ASSIGNMENT:
Copy exactly the lines from the line holding "This screenshot has width=763, height=571." through the end of the material, and no others; pictures stay out.

SUPPLIED MATERIAL:
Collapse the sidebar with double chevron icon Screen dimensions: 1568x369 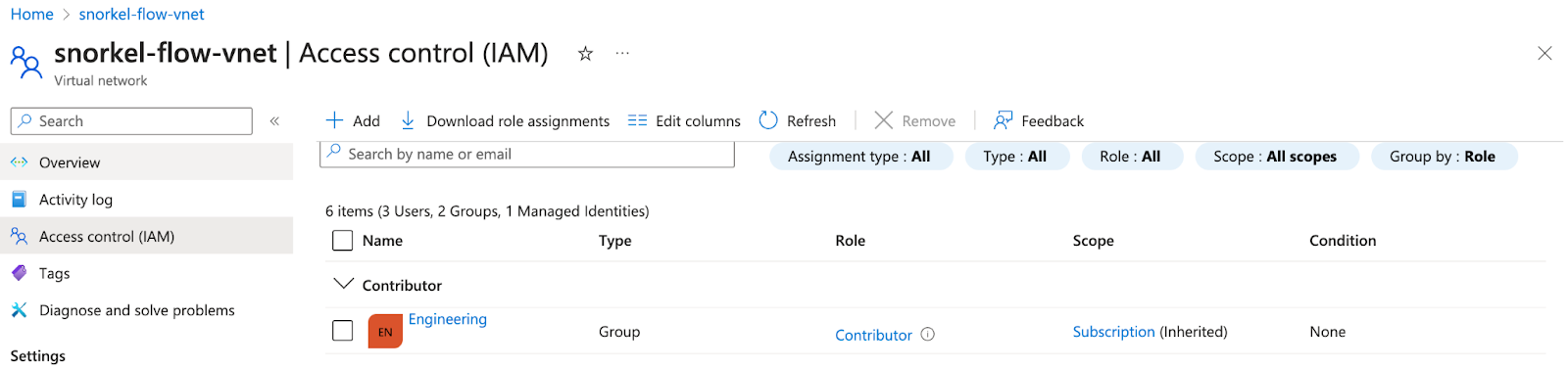click(274, 121)
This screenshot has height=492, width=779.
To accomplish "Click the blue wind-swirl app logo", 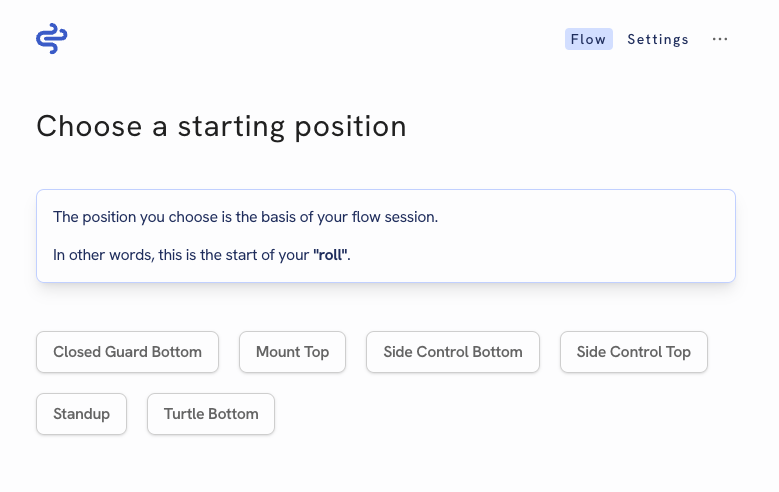I will [x=52, y=38].
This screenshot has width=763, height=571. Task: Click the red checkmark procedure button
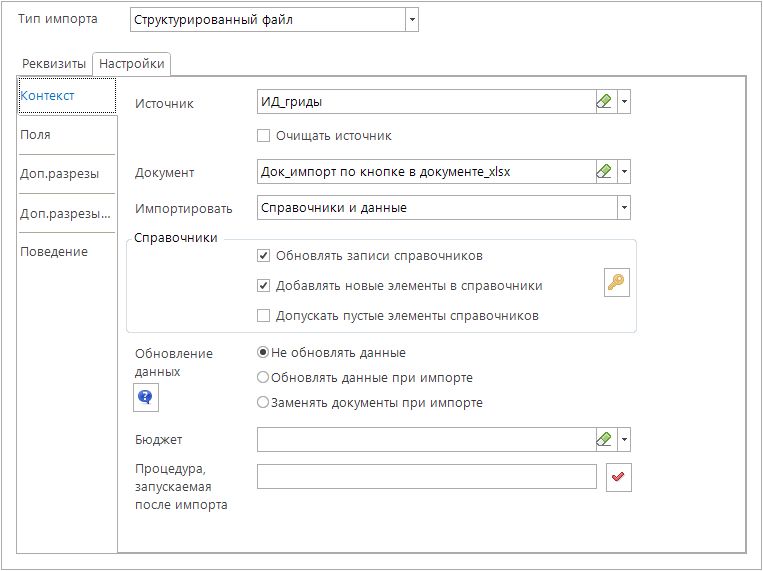tap(618, 478)
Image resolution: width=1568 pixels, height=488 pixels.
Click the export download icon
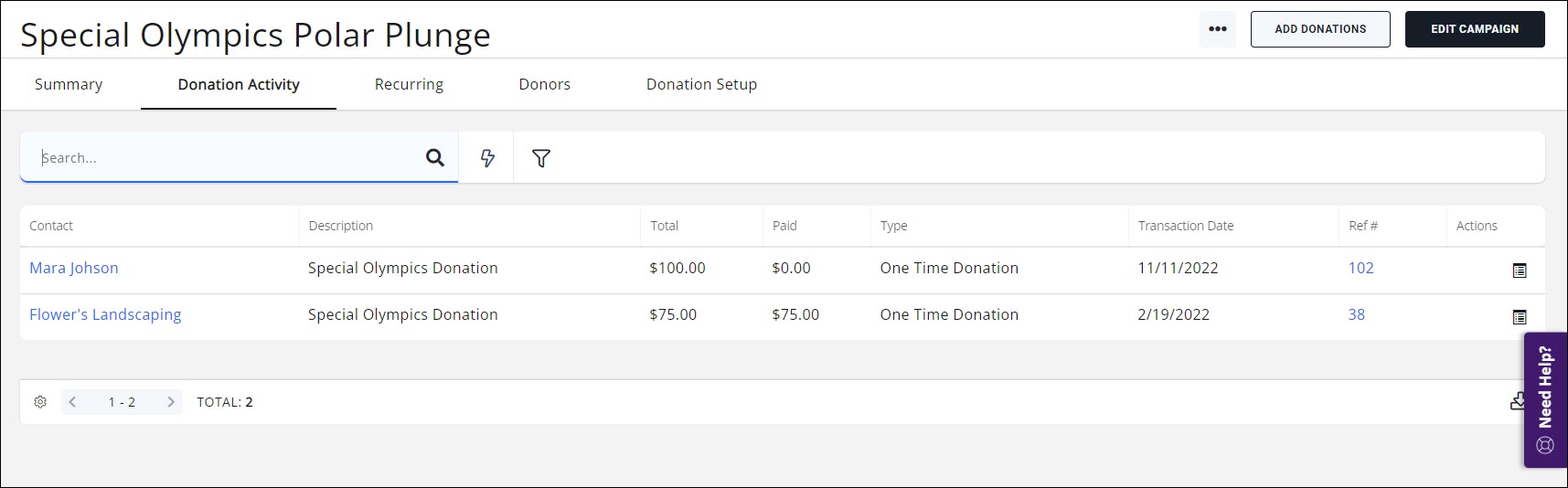click(x=1517, y=401)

YOUR SOLUTION:
This screenshot has width=763, height=571. Task: Click the red checkmark procedure button
tap(618, 478)
Image resolution: width=1568 pixels, height=488 pixels.
Click the export download icon
click(x=1517, y=401)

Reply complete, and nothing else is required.